We had previously discussed some methodology for testing. Now that we've started using Temporal Forge and begun modeling more robust systems, we should revisit the topic of validation.

We had two principles to follow before:

• Principle 1: Are you testing the model, or the system?
• Principle 2: Test both Inclusion and Exclusion.

Now we'll add 2 more considerations.

Principle 3: What's the Domain? What's the System?

Systems don't run in isolation: there's usually an external environment that the system influences and is influenced by. Sometimes (but not always) this division is straightforward. In a model of networks, one might see:

• connectivity, packets, queues, etc. as the domain model; and
• forwarding policies, router behavior, etc. as the system.

When we're writing a model, it's useful to know when we're talking about the system, and when we're talking about the domain that the system is operating on. Let's look at the Peterson lock in this light.
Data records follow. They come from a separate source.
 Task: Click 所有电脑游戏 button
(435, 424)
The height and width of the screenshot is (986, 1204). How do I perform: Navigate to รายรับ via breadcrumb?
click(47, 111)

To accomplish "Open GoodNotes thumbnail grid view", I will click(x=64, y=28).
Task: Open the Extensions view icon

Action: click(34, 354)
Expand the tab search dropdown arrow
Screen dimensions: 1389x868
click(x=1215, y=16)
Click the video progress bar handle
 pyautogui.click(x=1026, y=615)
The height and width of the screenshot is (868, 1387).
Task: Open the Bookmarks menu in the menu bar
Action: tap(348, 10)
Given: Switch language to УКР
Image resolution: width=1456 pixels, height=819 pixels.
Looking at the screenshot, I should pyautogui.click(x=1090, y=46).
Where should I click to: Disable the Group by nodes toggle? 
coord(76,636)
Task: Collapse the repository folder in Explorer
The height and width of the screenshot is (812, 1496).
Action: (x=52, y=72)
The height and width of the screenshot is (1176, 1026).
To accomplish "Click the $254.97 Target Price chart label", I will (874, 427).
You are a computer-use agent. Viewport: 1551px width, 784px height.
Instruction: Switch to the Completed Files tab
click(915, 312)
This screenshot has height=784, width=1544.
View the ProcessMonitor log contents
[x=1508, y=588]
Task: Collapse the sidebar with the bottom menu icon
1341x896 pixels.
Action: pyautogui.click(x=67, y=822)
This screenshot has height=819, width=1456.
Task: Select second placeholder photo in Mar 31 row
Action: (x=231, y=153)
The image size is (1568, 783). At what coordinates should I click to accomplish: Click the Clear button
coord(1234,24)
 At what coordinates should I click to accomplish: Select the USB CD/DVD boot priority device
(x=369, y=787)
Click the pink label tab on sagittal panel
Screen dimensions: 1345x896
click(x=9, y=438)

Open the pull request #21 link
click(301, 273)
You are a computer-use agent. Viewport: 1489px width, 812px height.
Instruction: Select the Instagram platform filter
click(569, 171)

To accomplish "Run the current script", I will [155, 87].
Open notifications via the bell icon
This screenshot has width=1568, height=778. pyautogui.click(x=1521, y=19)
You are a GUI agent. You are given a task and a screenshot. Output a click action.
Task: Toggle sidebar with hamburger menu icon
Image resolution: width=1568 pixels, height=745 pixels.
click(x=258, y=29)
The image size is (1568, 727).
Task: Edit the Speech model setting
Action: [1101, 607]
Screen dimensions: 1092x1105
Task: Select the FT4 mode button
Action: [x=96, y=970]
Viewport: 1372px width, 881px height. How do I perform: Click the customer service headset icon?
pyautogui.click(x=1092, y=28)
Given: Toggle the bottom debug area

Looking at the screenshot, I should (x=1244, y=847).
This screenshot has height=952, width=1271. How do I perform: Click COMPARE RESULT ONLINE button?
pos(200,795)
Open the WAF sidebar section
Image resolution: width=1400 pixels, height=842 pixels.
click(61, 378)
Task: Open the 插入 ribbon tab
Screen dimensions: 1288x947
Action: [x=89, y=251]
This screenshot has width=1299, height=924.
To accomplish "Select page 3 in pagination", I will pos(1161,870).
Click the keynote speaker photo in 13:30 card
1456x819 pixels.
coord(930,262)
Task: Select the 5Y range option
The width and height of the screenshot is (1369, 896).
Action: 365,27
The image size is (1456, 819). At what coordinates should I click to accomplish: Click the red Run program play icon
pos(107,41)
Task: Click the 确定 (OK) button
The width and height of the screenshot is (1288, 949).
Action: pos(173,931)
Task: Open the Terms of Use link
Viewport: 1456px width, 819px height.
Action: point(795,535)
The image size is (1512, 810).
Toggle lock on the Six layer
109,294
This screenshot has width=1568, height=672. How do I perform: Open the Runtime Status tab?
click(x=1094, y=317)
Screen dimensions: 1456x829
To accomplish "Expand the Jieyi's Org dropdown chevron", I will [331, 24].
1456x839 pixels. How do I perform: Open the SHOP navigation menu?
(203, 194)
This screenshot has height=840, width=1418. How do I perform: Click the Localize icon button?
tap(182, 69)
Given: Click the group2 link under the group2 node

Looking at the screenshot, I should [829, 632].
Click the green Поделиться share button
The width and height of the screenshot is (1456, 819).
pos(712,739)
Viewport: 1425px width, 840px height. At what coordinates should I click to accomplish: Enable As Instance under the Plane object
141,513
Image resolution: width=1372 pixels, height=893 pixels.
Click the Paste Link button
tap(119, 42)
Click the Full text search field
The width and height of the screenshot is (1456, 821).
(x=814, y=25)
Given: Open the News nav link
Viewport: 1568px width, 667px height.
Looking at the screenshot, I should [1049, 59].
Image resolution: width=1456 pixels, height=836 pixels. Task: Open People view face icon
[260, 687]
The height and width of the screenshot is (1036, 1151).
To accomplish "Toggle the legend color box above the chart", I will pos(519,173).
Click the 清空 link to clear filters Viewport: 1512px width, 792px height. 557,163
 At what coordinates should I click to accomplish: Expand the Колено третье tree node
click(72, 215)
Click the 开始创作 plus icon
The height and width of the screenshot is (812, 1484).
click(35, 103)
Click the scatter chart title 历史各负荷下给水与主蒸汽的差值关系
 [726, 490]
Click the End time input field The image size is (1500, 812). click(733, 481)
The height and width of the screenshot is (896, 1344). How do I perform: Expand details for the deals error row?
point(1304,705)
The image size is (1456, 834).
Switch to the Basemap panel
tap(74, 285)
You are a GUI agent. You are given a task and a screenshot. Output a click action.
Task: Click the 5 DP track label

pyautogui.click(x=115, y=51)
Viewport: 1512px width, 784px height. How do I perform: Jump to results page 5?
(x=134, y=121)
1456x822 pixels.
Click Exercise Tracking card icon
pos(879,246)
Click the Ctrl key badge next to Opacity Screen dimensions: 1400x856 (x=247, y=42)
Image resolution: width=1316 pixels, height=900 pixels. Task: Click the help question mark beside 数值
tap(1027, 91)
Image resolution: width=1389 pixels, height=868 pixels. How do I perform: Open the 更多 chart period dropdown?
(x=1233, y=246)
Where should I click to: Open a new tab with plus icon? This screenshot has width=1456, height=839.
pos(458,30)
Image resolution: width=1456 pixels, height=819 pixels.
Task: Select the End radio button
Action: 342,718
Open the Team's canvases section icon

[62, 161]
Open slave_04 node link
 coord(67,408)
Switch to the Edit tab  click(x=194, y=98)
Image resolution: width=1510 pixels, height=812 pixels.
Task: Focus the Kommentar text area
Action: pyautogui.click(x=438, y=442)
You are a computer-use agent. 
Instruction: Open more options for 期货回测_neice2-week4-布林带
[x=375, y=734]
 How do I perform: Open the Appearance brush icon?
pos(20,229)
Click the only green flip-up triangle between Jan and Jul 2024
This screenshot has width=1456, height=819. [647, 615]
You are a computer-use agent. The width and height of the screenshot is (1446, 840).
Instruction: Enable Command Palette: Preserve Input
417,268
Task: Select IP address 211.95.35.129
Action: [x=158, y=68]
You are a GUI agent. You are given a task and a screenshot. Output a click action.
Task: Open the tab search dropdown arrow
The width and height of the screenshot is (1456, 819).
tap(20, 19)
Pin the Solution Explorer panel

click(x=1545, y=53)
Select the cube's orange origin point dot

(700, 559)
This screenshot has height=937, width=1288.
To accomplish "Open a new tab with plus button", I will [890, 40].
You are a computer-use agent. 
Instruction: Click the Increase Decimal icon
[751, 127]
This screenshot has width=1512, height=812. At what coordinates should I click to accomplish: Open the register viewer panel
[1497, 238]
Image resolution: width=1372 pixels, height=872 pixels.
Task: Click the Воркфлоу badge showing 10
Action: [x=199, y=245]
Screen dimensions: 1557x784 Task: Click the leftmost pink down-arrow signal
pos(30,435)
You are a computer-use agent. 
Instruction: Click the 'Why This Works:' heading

• The domain has a set of behaviors it can perform. In this example, the threads represent the domain: programs running concurrently. As yet, there's no restriction on how the threads behave; the set of behaviors is enormous.
• The system restricts that set of behaviors. In this example, the Peterson lock is the system. Usually the system functions by putting limits and structure on otherwise unfettered behavior. (E.g., without a locking algorithm in place, threads would still run! They just might violate mutual exclusion.)
• Because we usually have goals about how, exactly, the system constrains the domain, we often state requirements (i.e., properties about the system) in terms of how the domain behaves in the system's presence.
• The domain has some state $D$, and the system has some state $S$. The domain cannot always "see" everything in $S$, and the system cannot always directly affect everything $D$. The variables on which they communicate (that is, $S\cap D$) are called the interface. We'll strive to phrase our requirements for the system in terms of $D$—in terms of what can be observed outside the details of the system. (Of course, our validation tests for the model itself may refer to whatever state is needed.)

Principle 2: What Can Happen?

Ask what behaviors might be important in the domain, but not necessarily always happen. These are sometimes referred to as optional predicates, because they may or may not hold. In real life, here are some optional predicates:

• we have class today;
• it's raining today;
• homework is due today; etc.

Exercise: What are some optional predicates about the domain in our locking algorithm model?

Notice that we wrote actual tests to confirm when these behaviors could (or couldn't) happen.